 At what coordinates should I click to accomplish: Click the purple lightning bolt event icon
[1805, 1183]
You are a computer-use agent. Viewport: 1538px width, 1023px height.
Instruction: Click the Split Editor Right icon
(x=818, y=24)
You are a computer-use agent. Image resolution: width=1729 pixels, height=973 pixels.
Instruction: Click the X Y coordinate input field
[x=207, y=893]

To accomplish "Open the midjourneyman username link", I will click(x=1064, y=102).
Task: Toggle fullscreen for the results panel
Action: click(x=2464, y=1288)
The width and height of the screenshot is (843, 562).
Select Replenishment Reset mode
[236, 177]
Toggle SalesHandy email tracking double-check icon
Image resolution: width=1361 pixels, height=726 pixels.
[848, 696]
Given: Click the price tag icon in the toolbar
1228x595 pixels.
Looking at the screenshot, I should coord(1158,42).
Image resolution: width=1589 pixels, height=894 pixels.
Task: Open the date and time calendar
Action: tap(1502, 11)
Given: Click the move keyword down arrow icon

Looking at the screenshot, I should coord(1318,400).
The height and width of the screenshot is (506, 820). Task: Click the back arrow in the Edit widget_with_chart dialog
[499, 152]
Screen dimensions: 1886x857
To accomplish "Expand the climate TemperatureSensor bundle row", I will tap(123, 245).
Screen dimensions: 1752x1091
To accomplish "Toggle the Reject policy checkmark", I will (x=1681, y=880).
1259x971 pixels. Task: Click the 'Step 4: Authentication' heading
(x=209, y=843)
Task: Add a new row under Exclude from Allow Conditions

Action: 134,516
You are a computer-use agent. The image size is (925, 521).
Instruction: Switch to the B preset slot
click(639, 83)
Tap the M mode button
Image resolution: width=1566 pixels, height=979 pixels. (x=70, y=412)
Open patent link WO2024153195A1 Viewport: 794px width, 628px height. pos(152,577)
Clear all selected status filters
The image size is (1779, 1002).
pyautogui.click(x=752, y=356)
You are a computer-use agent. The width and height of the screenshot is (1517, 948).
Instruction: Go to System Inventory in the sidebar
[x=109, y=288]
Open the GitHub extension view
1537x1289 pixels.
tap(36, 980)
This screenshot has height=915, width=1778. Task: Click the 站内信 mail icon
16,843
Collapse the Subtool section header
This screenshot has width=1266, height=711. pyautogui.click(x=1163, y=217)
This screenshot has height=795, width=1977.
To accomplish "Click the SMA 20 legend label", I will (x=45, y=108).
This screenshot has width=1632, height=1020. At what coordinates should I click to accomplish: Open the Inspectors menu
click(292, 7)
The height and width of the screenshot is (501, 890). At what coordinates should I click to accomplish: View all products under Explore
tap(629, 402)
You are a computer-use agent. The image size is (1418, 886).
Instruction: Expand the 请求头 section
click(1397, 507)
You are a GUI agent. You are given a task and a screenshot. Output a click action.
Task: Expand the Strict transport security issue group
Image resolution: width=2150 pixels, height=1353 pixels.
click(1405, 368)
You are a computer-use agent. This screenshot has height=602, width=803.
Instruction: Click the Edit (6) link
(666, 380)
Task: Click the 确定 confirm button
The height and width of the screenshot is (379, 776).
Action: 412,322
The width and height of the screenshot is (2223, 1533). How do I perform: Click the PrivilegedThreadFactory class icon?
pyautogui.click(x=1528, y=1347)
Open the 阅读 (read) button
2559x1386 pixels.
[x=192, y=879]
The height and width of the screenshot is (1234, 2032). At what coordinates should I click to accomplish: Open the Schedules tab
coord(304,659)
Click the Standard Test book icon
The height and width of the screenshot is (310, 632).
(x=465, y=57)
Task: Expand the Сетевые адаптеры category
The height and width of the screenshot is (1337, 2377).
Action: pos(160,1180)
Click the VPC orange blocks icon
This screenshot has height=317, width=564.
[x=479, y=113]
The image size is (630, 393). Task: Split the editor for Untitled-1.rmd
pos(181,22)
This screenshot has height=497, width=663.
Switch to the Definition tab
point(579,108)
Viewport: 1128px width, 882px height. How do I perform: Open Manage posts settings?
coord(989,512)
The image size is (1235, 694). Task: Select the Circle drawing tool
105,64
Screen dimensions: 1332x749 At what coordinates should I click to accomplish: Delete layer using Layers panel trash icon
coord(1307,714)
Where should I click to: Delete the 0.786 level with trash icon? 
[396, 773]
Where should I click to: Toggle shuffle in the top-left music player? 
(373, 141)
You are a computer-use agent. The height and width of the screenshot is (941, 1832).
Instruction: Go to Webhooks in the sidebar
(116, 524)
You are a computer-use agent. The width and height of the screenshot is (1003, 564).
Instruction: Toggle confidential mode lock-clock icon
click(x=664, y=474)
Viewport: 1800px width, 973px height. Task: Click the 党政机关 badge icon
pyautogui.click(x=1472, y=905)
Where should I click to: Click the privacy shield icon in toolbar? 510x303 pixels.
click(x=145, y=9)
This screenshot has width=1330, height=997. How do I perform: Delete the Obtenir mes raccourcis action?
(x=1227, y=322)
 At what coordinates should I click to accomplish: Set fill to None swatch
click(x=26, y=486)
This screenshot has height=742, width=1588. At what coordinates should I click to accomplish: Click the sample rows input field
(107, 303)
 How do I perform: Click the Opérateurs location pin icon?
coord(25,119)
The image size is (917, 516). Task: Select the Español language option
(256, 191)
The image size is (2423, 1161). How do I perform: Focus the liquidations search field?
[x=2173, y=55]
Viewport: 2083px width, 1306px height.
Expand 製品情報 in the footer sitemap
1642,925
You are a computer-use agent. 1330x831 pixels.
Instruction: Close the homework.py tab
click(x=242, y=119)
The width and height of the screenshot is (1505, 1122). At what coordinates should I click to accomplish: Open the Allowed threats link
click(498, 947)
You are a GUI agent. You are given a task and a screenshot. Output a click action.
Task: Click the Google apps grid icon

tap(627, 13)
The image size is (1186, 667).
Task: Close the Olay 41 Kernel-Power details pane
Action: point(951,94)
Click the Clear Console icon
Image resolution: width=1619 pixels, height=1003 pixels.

__EXERCISE DESCRIPTION__
Word for word, restate the lines above.

__ANSWER SPACE__
 At what coordinates should I click to accomplish: Click the purple lightning bolt event icon
[1805, 1183]
You are a computer-use agent. Viewport: 1538px width, 1023px height.
Instruction: Click the Split Editor Right icon
(x=818, y=24)
You are a computer-use agent. Image resolution: width=1729 pixels, height=973 pixels.
Instruction: Click the X Y coordinate input field
[x=207, y=893]

To accomplish "Open the midjourneyman username link", I will click(x=1064, y=102).
Task: Toggle fullscreen for the results panel
Action: click(x=2464, y=1288)
The width and height of the screenshot is (843, 562).
Select Replenishment Reset mode
[236, 177]
Toggle SalesHandy email tracking double-check icon
Image resolution: width=1361 pixels, height=726 pixels.
[848, 696]
Given: Click the price tag icon in the toolbar
1228x595 pixels.
Looking at the screenshot, I should coord(1158,42).
Image resolution: width=1589 pixels, height=894 pixels.
Task: Open the date and time calendar
Action: tap(1502, 11)
Given: Click the move keyword down arrow icon

Looking at the screenshot, I should coord(1318,400).
The height and width of the screenshot is (506, 820). Task: Click the back arrow in the Edit widget_with_chart dialog
[499, 152]
Screen dimensions: 1886x857
To accomplish "Expand the climate TemperatureSensor bundle row", I will tap(123, 245).
Screen dimensions: 1752x1091
To accomplish "Toggle the Reject policy checkmark", I will (x=1681, y=880).
1259x971 pixels. Task: Click the 'Step 4: Authentication' heading
(x=209, y=843)
Task: Add a new row under Exclude from Allow Conditions

Action: 134,516
You are a computer-use agent. The image size is (925, 521).
Instruction: Switch to the B preset slot
click(639, 83)
Tap the M mode button
Image resolution: width=1566 pixels, height=979 pixels. (x=70, y=412)
Open patent link WO2024153195A1 Viewport: 794px width, 628px height. pos(152,577)
Clear all selected status filters
The image size is (1779, 1002).
pyautogui.click(x=752, y=356)
You are a computer-use agent. The width and height of the screenshot is (1517, 948).
Instruction: Go to System Inventory in the sidebar
[x=109, y=288]
Open the GitHub extension view
1537x1289 pixels.
tap(36, 980)
This screenshot has height=915, width=1778. Task: Click the 站内信 mail icon
16,843
Collapse the Subtool section header
This screenshot has width=1266, height=711. pyautogui.click(x=1163, y=217)
This screenshot has height=795, width=1977.
To accomplish "Click the SMA 20 legend label", I will (x=45, y=108).
This screenshot has width=1632, height=1020. At what coordinates should I click to accomplish: Open the Inspectors menu
click(292, 7)
The height and width of the screenshot is (501, 890). At what coordinates should I click to accomplish: View all products under Explore
tap(629, 402)
You are a computer-use agent. The image size is (1418, 886).
Instruction: Expand the 请求头 section
click(1397, 507)
You are a GUI agent. You are given a task and a screenshot. Output a click action.
Task: Expand the Strict transport security issue group
Image resolution: width=2150 pixels, height=1353 pixels.
click(1405, 368)
You are a computer-use agent. This screenshot has height=602, width=803.
Instruction: Click the Edit (6) link
(666, 380)
Task: Click the 确定 confirm button
The height and width of the screenshot is (379, 776).
Action: 412,322
The width and height of the screenshot is (2223, 1533). How do I perform: Click the PrivilegedThreadFactory class icon?
pyautogui.click(x=1528, y=1347)
Open the 阅读 (read) button
2559x1386 pixels.
[x=192, y=879]
The height and width of the screenshot is (1234, 2032). At what coordinates should I click to accomplish: Open the Schedules tab
coord(304,659)
Click the Standard Test book icon
The height and width of the screenshot is (310, 632).
(x=465, y=57)
Task: Expand the Сетевые адаптеры category
The height and width of the screenshot is (1337, 2377).
Action: pos(160,1180)
Click the VPC orange blocks icon
This screenshot has height=317, width=564.
[x=479, y=113]
The image size is (630, 393). Task: Split the editor for Untitled-1.rmd
pos(181,22)
This screenshot has height=497, width=663.
Switch to the Definition tab
point(579,108)
Viewport: 1128px width, 882px height. How do I perform: Open Manage posts settings?
coord(989,512)
The image size is (1235, 694). Task: Select the Circle drawing tool
105,64
Screen dimensions: 1332x749 At what coordinates should I click to accomplish: Delete layer using Layers panel trash icon
coord(1307,714)
Where should I click to: Delete the 0.786 level with trash icon? 
[396, 773]
Where should I click to: Toggle shuffle in the top-left music player? 
(373, 141)
You are a computer-use agent. The height and width of the screenshot is (941, 1832).
Instruction: Go to Webhooks in the sidebar
(116, 524)
You are a computer-use agent. The width and height of the screenshot is (1003, 564).
Instruction: Toggle confidential mode lock-clock icon
click(x=664, y=474)
Viewport: 1800px width, 973px height. Task: Click the 党政机关 badge icon
pyautogui.click(x=1472, y=905)
Where should I click to: Click the privacy shield icon in toolbar? 510x303 pixels.
click(x=145, y=9)
This screenshot has width=1330, height=997. How do I perform: Delete the Obtenir mes raccourcis action?
(x=1227, y=322)
 At what coordinates should I click to accomplish: Set fill to None swatch
click(x=26, y=486)
This screenshot has height=742, width=1588. At what coordinates should I click to accomplish: Click the sample rows input field
(107, 303)
 How do I perform: Click the Opérateurs location pin icon?
coord(25,119)
The image size is (917, 516). Task: Select the Español language option
(256, 191)
The image size is (2423, 1161). How do I perform: Focus the liquidations search field?
[x=2173, y=55]
Viewport: 2083px width, 1306px height.
Expand 製品情報 in the footer sitemap
1642,925
You are a computer-use agent. 1330x831 pixels.
Instruction: Close the homework.py tab
click(x=242, y=119)
The width and height of the screenshot is (1505, 1122). At what coordinates should I click to accomplish: Open the Allowed threats link
click(498, 947)
You are a GUI agent. You are given a task and a screenshot. Output a click action.
Task: Click the Google apps grid icon

tap(627, 13)
The image size is (1186, 667).
Task: Close the Olay 41 Kernel-Power details pane
Action: point(951,94)
Click the Clear Console icon
Image resolution: width=1619 pixels, height=1003 pixels.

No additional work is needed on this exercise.